Over the past few months, there have been several high level visits from the US to India, including those of Secretary of Commerce Bryson, Secretary of State Clinton, and Secretary of Defense Panetta. The External Affairs Minister of India led the Indian delegation to the third meeting of the India-US Strategic Dialogue.
Human Resource Development Minister Kapil Sibal headed the bilateral Education Dialogue; and Health Minister Ghulam Nabi Azad met with Health and Human Services Secretary Kathleen Sebelius to discuss bilateral cooperation in the field of Health. “The trend of high level visits continues in the months ahead,” Singh added.
On the economic front, the Indo-US partnership reached a level of 100 billion US dollars last year, with capital investment flowing in both directions. Over the last five years, Indian companies have invested about 30 billion dollars in the US economy. The Indian IT sector has contributed 15 billion dollars in taxes here over the same period, and about 3 billion dollars in social security contributions.
Energy cooperation (both fossil fuels and renewable) has been emphasized as a priority area in ongoing India-US discussions. Earlier President Obama and Prime Minister Manmohan Singh had established the Joint Clean Energy Research and Development Center (JCERDC). The Center committed 25 million US dollars in funding by each side, with commitment for matching funds by consortia partners on both sides.
“We have already announced awards for three consortia projects, in the fields of advanced bio fuels, energy efficiency in buildings and solar energy,” Singh added.
Gas Authority of India Ltd (GAIL), has opened an office here, and invested in acquiring its first shale gas assets in the US, by buying a 20 per cent stake in a US project. “We are also procuring 3.5 million tons of US natural gas on a long-term basis,’’ Singh said.

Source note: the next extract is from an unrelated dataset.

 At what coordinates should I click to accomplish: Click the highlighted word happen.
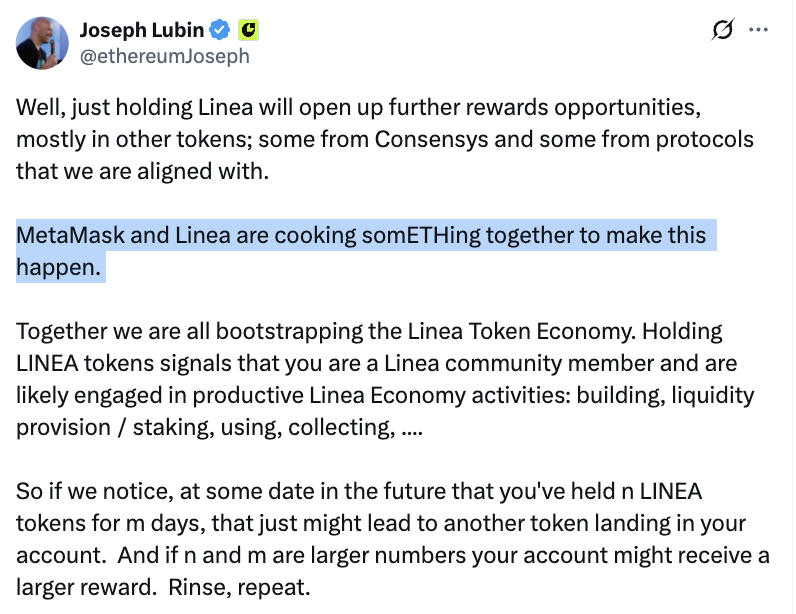coord(58,268)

“Besides, there are about 100,000 Indian students in US universities which receive 3 billion dollars annually as tuition fees. About forty per cent of all hotel rooms are owned and managed by Indian Americans.”
Many India-US technology partnerships have been generated by people who went back from the US, having worked here for several years and set up establishments in India.
It is not only that the Indian Americans have the highest household income of all ethnic groups and bask in the new Indo-US strategic, economic and cultural partnership, but they enjoy a new status as the model minority from their disproportionate socioeconomic success in the US.
According to the census report on Asian Americans by the U.S. Census Bureau, 64 per cent of Indian Americans had a bachelor’s degree or higher, the highest for all national origin groups. In the same census, sixty per cent of Indian-Americans had management or professional jobs, compared with a national average of thirty three per cent Indian Americans, along with Japanese and Filipino Americans, have some of the lowest poverty rates for all communities, as well as one of the lowest rates of single parent households.